Cowen and Co. said in its analysis that while 2017 is expected to show a 55% improvement to 175 subsea trees, “We note that visibility is limited and low commodity prices may result in further project deferrals or cancellations.”

Automated subsea future
Despite the shorter-term lack of visibility, classification society DNV GL said subsea is seen as a key technology for the upstream sector, particularly due to the E&P industry’s increasingly automated and digital future progression.

According to its new Technology Outlook report, the society indicated that the industry should expect particular evolutions in subsea production system technology by 2025, especially around smarter subsea tie-ins as well as fully automated drilling operations, simpler and smarter completions, and the autonomous inspection of pipelines.

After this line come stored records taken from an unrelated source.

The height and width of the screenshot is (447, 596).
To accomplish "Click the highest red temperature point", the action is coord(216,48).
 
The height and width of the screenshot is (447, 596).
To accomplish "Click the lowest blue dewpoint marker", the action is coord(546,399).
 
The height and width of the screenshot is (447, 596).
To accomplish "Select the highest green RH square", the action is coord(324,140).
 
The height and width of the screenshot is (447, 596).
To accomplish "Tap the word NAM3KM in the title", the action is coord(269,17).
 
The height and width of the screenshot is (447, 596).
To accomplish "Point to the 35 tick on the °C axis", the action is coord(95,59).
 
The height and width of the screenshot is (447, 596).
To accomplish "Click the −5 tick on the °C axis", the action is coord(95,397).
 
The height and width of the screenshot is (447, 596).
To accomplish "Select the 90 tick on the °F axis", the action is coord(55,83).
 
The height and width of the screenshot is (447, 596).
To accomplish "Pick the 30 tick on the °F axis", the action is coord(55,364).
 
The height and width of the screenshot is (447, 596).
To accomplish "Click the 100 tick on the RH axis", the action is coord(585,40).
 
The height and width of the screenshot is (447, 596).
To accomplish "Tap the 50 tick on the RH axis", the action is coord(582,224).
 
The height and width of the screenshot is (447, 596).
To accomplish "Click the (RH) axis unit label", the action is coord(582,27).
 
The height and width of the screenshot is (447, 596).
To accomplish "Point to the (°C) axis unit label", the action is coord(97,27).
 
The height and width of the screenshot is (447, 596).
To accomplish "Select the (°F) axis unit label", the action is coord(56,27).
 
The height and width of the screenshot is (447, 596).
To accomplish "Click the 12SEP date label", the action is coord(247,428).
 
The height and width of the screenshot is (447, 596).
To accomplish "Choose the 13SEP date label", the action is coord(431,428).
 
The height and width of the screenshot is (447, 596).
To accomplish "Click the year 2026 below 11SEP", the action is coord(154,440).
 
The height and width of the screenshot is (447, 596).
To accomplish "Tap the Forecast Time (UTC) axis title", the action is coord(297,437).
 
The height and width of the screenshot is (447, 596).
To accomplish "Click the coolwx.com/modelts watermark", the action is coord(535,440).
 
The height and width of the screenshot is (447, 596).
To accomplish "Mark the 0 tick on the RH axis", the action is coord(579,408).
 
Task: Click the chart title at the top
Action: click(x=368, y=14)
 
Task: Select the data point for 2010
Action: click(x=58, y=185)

Referring to the industry’s actions so far on costs, firstly by cutting its headcount and renegotiating contracts and secondly by more collaboration and standardization, Bjørn Søgård, segment director for subsea and floaters at DNV GL, said during a talk in Oslo, “We are now about to enter a third stage characterized by a willingness to open up for radical new ideas that can reshape industry processes. We believe that in the longer horizon, offshore production and processing systems are going down to the seabed as a cost-effective and safe alternative for platforms and floaters.

“Subsea systems have traditionally been quite simple from a control and monitoring perspective. This simplicity has enabled subsea systems to deliver reliable production from 5,000 wells around the globe.”

Søgård continued, “Currently, subsea system integrity and main flow parameters are monitored from remote control rooms 24/7, but according to the DNV GL report, by 2025 subsea solutions are expected to rely actively on monitoring and data analytics. Digitalization will be a game changer also for subsea by 2025, helping the industry to achieve optimum flow conditions for stable production.”

Qualification drive
Referring to Norway, where the Norwegian Petroleum Directorate believes that subsea tiebacks represent the most relevant solution for 68 out of 88 currently undeveloped discoveries on the continental shelf, DNV said in a separate initiative that new subsea technologies and systems should be qualified before use to build confidence that they will function as intended. It is calling for a standardized system qualification approach, with joint industry effort to drive faster take-up of new subsea technology and value creation.

The classification specialist is proposing a three-step industry effort to enable more effective technology development and implementation in the field:
• Establish common industry principles and consolidate a common framework for system qualification founded on existing industry procedures;
• Develop a methodology to standardize system qualification for common use across the upstream oil and gas industry; and
• Pilot and demonstrate the developed methodology and roll out a recommended practice.

“The subsea industry needs to overcome key challenges such as cost reductions, enabling increased recovery and complex field developments. At the same time, the future trend still points toward more complex systems, which require integrating process, power and control systems subsea,” said DNV GL’s Tore Myhrvold.

“Developing a standardized approach to subsea technology qualification will enable companies to leverage on each other’s qualification efforts and results, reduce the overall development time and ultimately enable faster innovation in the subsea sector,” he added.

Previous experience has shown that focus on qualification in the early phases of development reduces risk of failures in later phases of testing, avoiding potentially expensive fixes.